Kediri, Ronggolawe News – Kasus dugaan penipuan dengan kerugian mencapai Rp 200 juta yang dilaporkan seorang warga Kabupaten Kediri, Denis Andhika Kurniawan, hingga kini belum menemukan titik terang.
Denis yang merupakan warga Desa Tanggung Mulyo mengaku kecewa terhadap lambannya proses hukum yang ditangani Polres Kabupaten Kediri.
Awalnya, kasus ini teregistrasi melalui Surat Tanda Terima Laporan Pengaduan Masyarakat (STTLPM) Nomor: LPM/7/V/2024/SPKT tertanggal 8 Mei 2024.
Laporan kemudian ditingkatkan ke tahap penyidikan dengan diterbitkannya Surat Tanda Terima Laporan Polisi (STTLP) Nomor: STTLP/B/144/X/2024/SPKT/POLRES KEDIRI/POLDA JAWA TIMUR pada 24 Oktober 2024.
Terlapor berinisial “SFI” dilaporkan atas dugaan penipuan yang menyebabkan kerugian ratusan juta rupiah.
Namun, hingga pertengahan Agustus 2025, kasus tersebut dinilai mandek. Meski pelapor sudah menerima Surat Pemberitahuan Perkembangan Hasil Penyidikan (SP2HP) Nomor: B/424/VI/RES.1.11/2025/Satreskrim tertanggal 25 Juni 2025.
Isi surat hanya menyebutkan bahwa kasus masih dalam tahap penyidikan. Penyidik disebut telah memeriksa pelapor, saksi-saksi, serta meminta keterangan pihak BRI, tetapi belum ada penetapan tersangka.

( korban penipuan rp. 200 juta – red)
Pelapor Kecewa, Meminta Kepastian Hukum
“Kami menghargai kerja kepolisian, tetapi kasus ini terlalu lama tanpa kepastian hukum. Harapannya ada transparansi dan keseriusan dalam menangani laporan ini, karena menyangkut kerugian besar dan keadilan bagi masyarakat,” ungkap Denis Andhika Kurniawan kepada awak media, Minggu (17/8/2025).
Denis menegaskan, dirinya hanya menginginkan adanya kejelasan hukum, bukan sekadar janji atau laporan perkembangan yang tidak menunjukkan arah.
Praktisi Hukum sekaligus Penasehat hukum PT. Sang Putra Ronggolawe News, Agus Sholahudin turut menyoroti profesionalisme, lambannya penanganan penyidik dalam perkara ini.
Menurutnya, kepolisian memiliki kewajiban berdasarkan undang-undang untuk menindaklanjuti laporan masyarakat secara cepat, transparan, dan berkeadilan.
“Jika sebuah perkara bisa mandek hingga bertahun-tahun tanpa kejelasan status tersangka, maka patut dipertanyakan sejauh mana keseriusan aparat penegak hukum dalam menjalankan tugasnya.

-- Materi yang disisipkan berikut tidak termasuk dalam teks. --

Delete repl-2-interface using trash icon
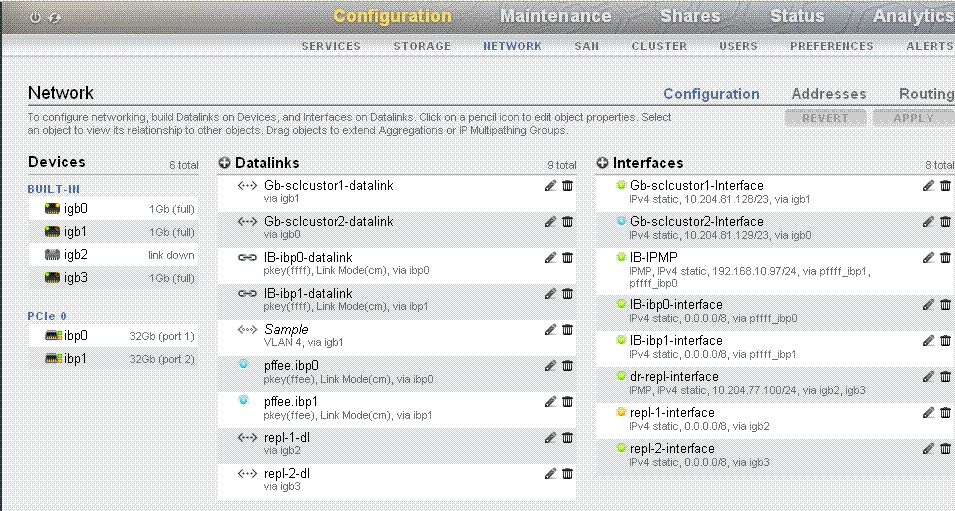 point(945,448)
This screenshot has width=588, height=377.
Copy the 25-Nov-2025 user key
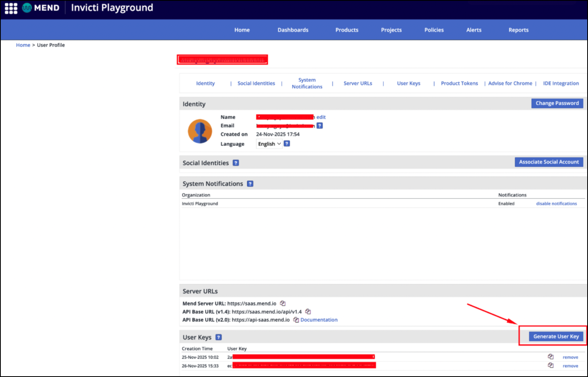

Apakah ini murni kendala teknis, atau ada faktor lain yang membuat proses hukum seakan dibiarkan berlarut-larut?” tegas Agus.
Agus menambahkan, publik berhak tahu dan menuntut akuntabilitas kepolisian. Bila kasus dengan bukti yang cukup tidak juga diproses tuntas, keraguan masyarakat terhadap integritas penyidik akan semakin kuat.
Menurut Agus, kritik ini bukan dimaksudkan untuk melawan institusi kepolisian, melainkan dorongan agar aparat penegak hukum lebih profesional dalam bekerja. Penegakan hukum, katanya, tidak boleh tebang pilih, tidak boleh lamban, dan tidak boleh memberi kesan melindungi pihak tertentu.
“Publik menanti jawaban nyata: apakah kasus ini akan ditangani dengan tegas hingga tuntas, atau justru menjadi catatan buruk bagi citra kepolisian di mata masyarakat?” pungkasnya.
Kasus ini menyoroti betapa pentingnya profesionalisme dan akuntabilitas aparat penegak hukum dalam menangani laporan masyarakat.
Lambannya proses penyidikan dikhawatirkan dapat menggerus kepercayaan publik terhadap institusi kepolisian, khususnya dalam pemberantasan tindak pidana penipuan.
Pelapor pun berharap Polres Pare Kediri bersama Polda Jawa Timur segera mengambil langkah konkret agar perkara ini tidak terus berlarut-larut tanpa kepastian hukum.